Nasilił się proces konsolidacji banków

Polski rynek bankowy uznawany był od przeszło dekady za jeden z najbardziej obiecujących na kontynencie europejskim. Prawie czterdziestomilionowy naród to całkiem spora siła nabywcza, która w dodatku systematycznie polepsza swoje zarobki. Jednym słowem jesteśmy dla obcego kapitału bankowego łakomym kąskiem, na co ma wpływ również świetna kondycja gospodarcza naszego kraju jak i stabilna sytuacja polityczna. Jeszcze trzy lata temu nad Wisłą obecnych było w sumie pięćdziesiąt osiem banków, w znacznej mierze z kapitałem zagranicznym. Dwa lata temu trzej przedstawiciele się wycofali a trzy kolejne banki zostały przejęte przez dwóch konkurentów. Rok temu zniknęły w naszego kraju trzy kolejne banki a dwa połączyły się w jeden organizm. Ten rok będzie kontynuacją procesu konsolidacji naszego systemu bankowego.

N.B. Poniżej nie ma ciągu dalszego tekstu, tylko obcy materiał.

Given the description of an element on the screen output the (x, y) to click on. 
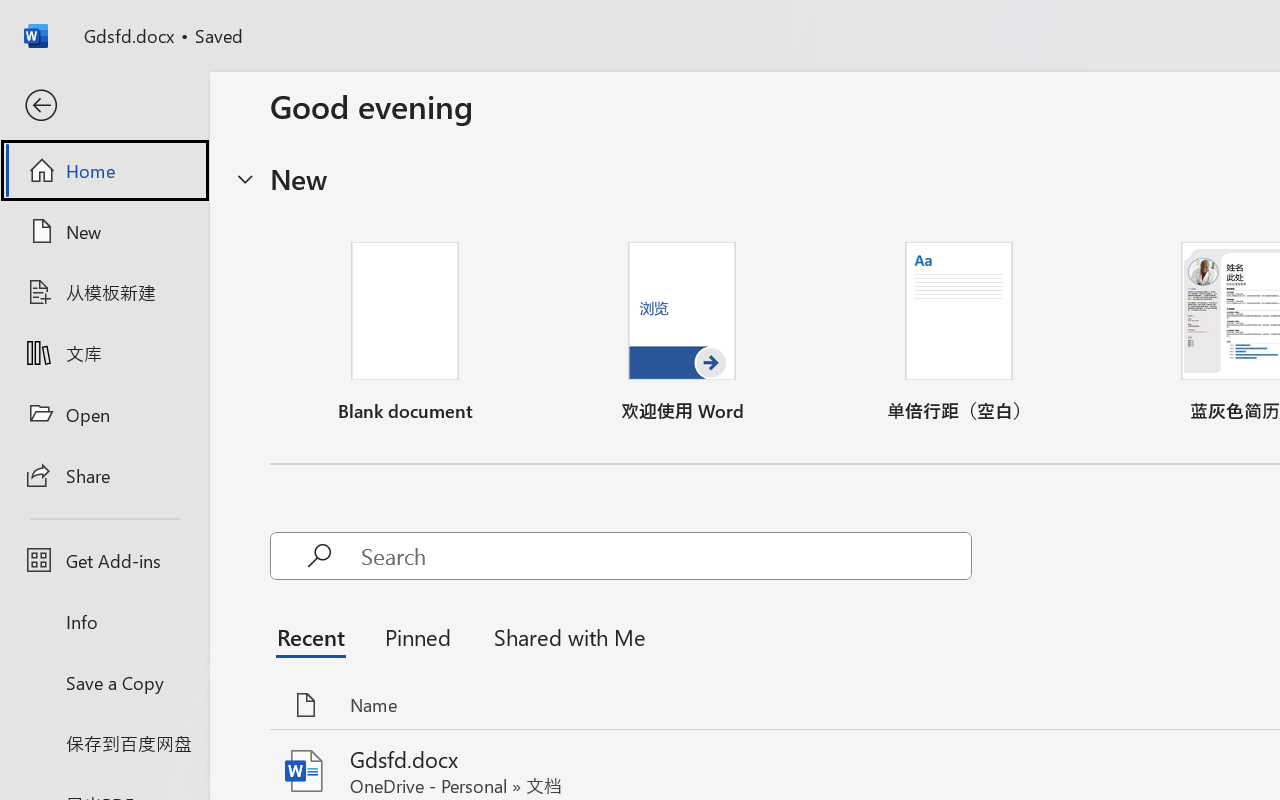
Pinned (417, 636)
Blank document (405, 332)
Search (665, 555)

Przewidywania mówią, że nikt się nie wycofa z naszego rynku, tylko trzy banki połączą się w jeden. Taki scenariusz był od dawna do przewidzenia, bowiem jak na kraj o wielkości Polski, prawie sześćdziesiąt banków to o wiele za dużo. Według standardów światowych, powinno ich być docelowo nie więcej jak trzydzieści, co oznacza, że kolejne lata przynieść mogą dalsze zmiany w tej kwestii. Dla klientów silna konkurencja na krótką metę jest dobra. Ale w efekcie końcowym taka sytuacja osłabia banki i przez to zwiększamy ryzyko utraty naszych pieniędzy czy załamania całego systemu bankowego w kraju. Bank Centralny na razie nie wypowiada się o tym wszystkim, spokojnie obserwując rozwój wydarzeń. Być może jednak trzeba będzie zacząć monitorować proces łączenia i wypierania kolejnych banków, bowiem może to oznaczać osłabienie konkurencji na tym jakże ważnym dla całej gospodarki rynku.